Go to the line that contains "The height and". Restate that line and each one after it exactly, through the end of the records, without pictures.

#### STUDY MATERIAL
↓↓↓
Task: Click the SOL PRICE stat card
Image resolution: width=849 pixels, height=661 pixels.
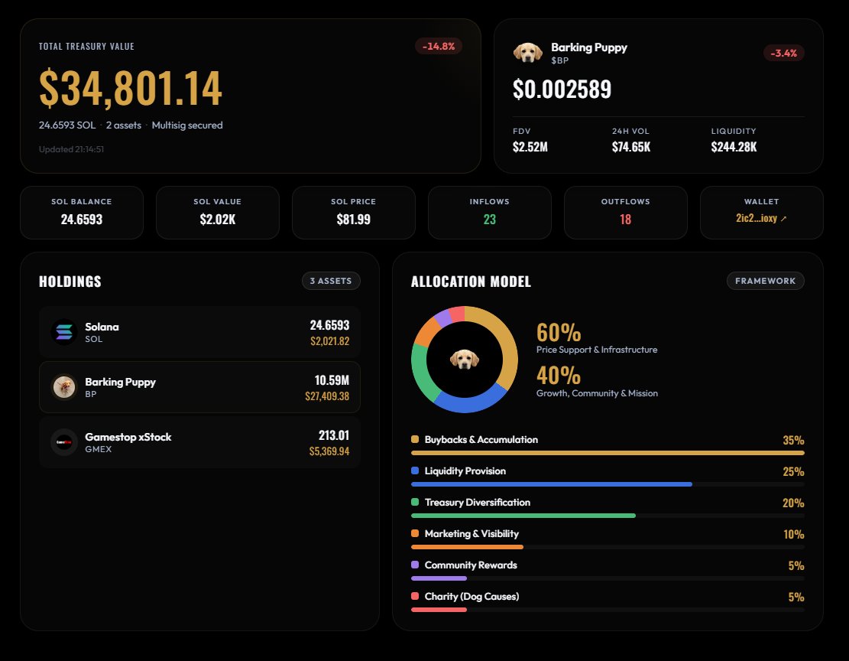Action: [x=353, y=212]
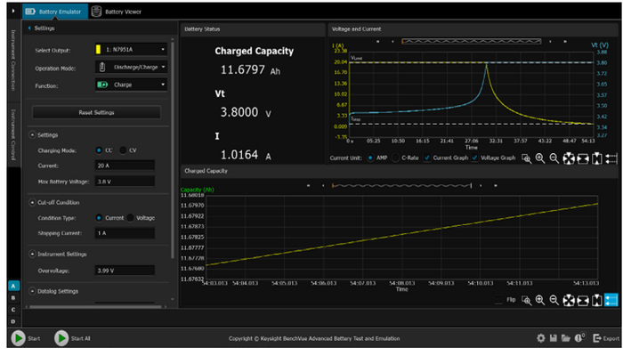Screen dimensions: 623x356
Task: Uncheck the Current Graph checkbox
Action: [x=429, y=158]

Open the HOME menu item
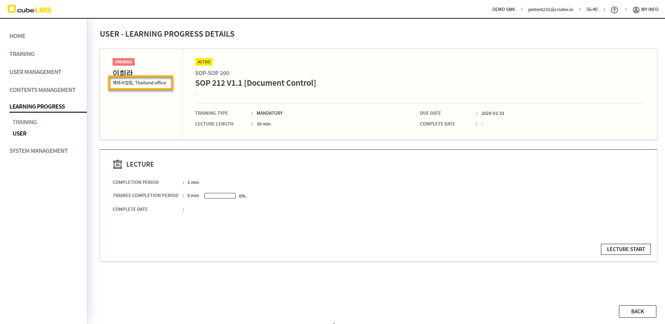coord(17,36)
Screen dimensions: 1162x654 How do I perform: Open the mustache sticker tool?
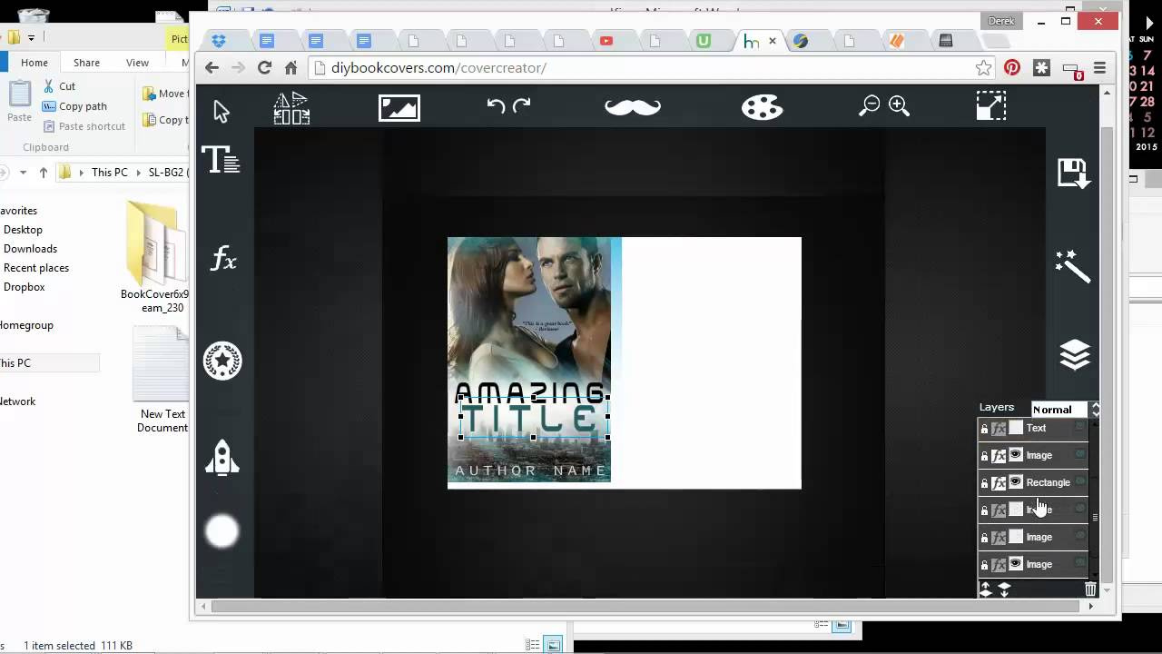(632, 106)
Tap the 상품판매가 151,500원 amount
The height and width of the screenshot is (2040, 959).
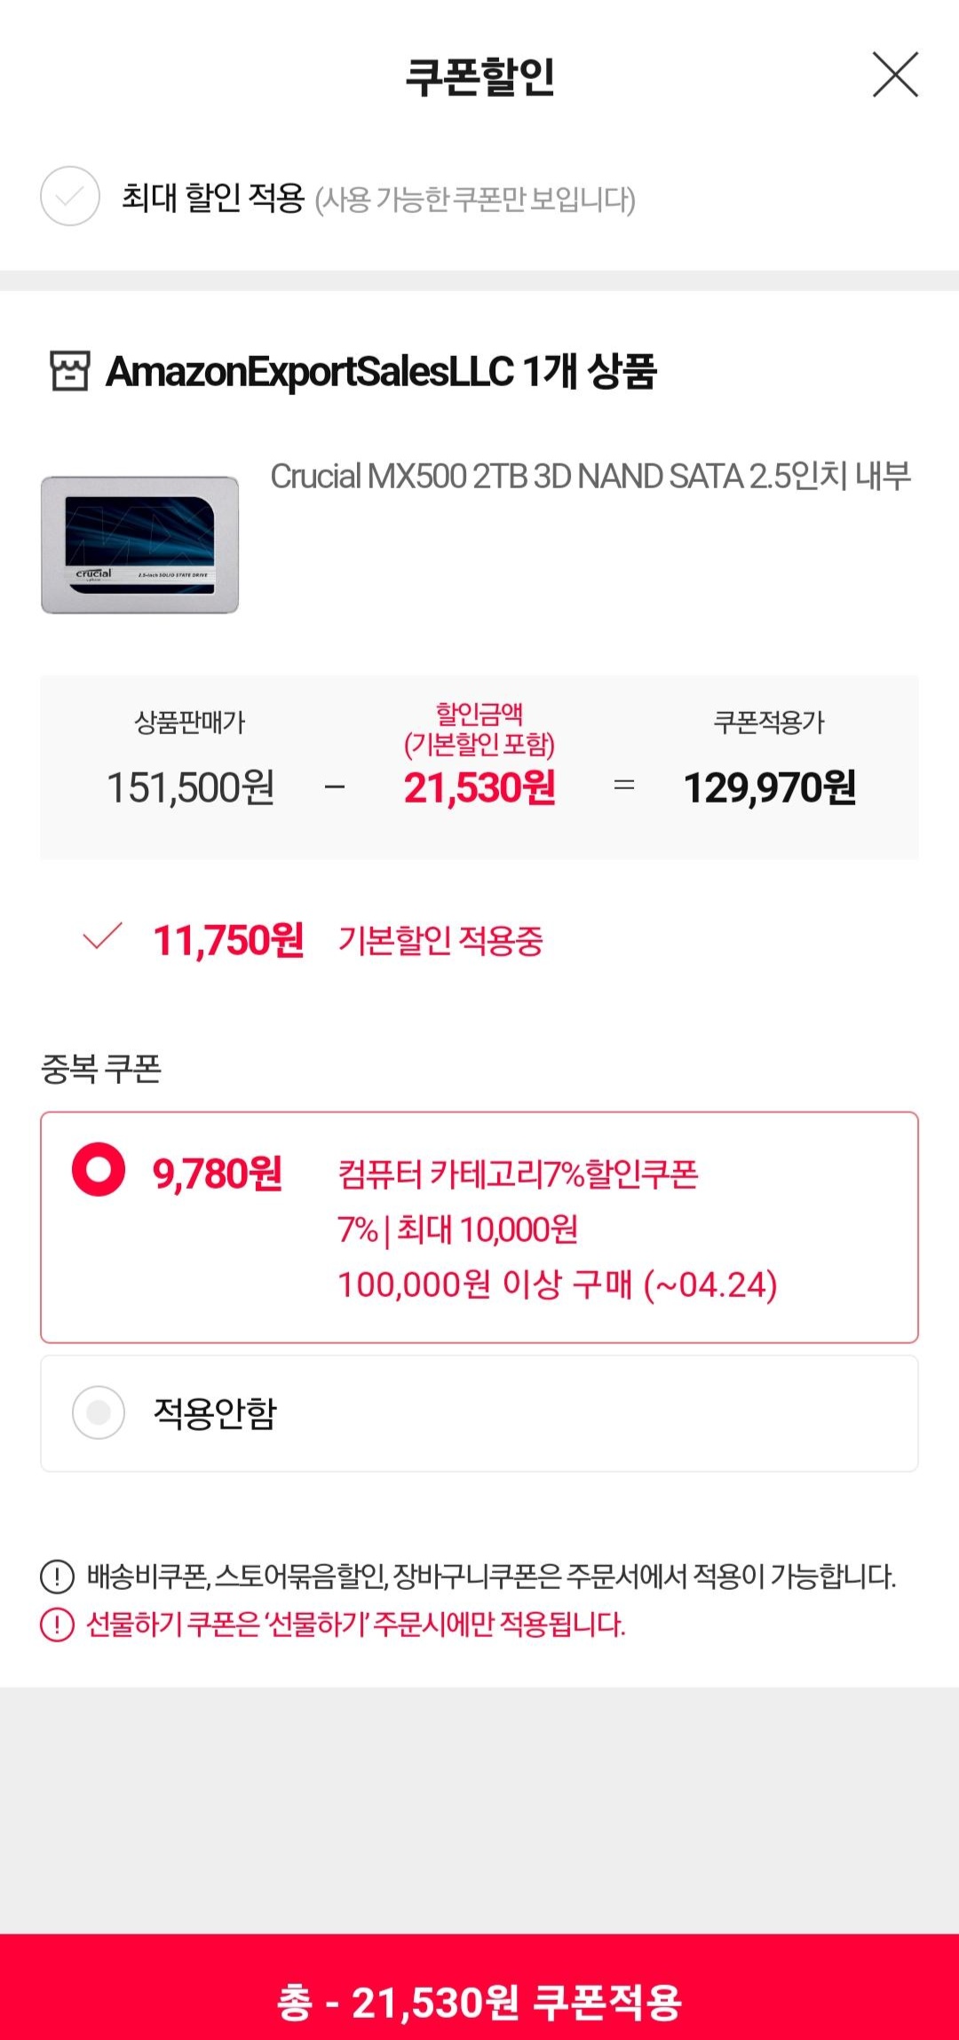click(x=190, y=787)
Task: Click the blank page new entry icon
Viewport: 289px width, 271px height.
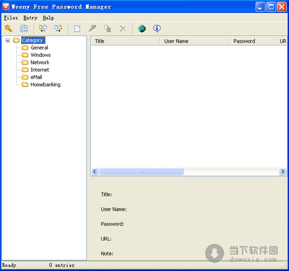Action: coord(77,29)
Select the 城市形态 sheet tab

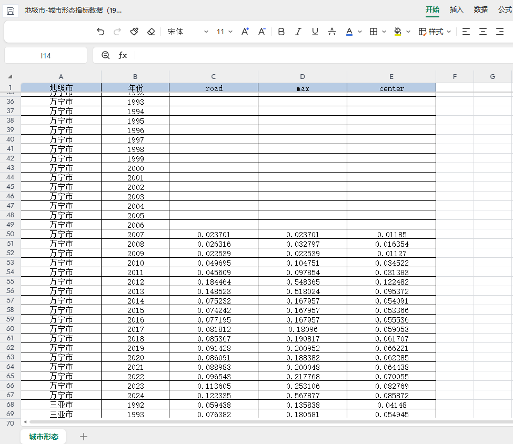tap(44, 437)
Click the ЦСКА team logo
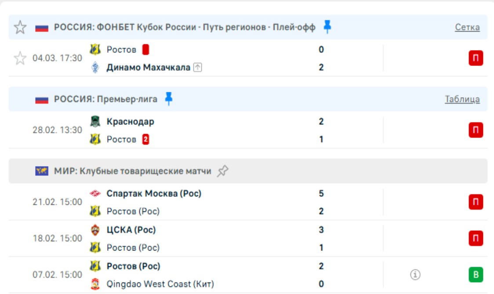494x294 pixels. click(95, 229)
↑↑↑
#### ANSWER TO THIS EXERCISE
The height and width of the screenshot is (2040, 959).
click(x=190, y=787)
Task: Click the blank page new entry icon
Viewport: 289px width, 271px height.
Action: coord(77,29)
Select the 城市形态 sheet tab

tap(44, 437)
Click the ЦСКА team logo
494x294 pixels. click(95, 229)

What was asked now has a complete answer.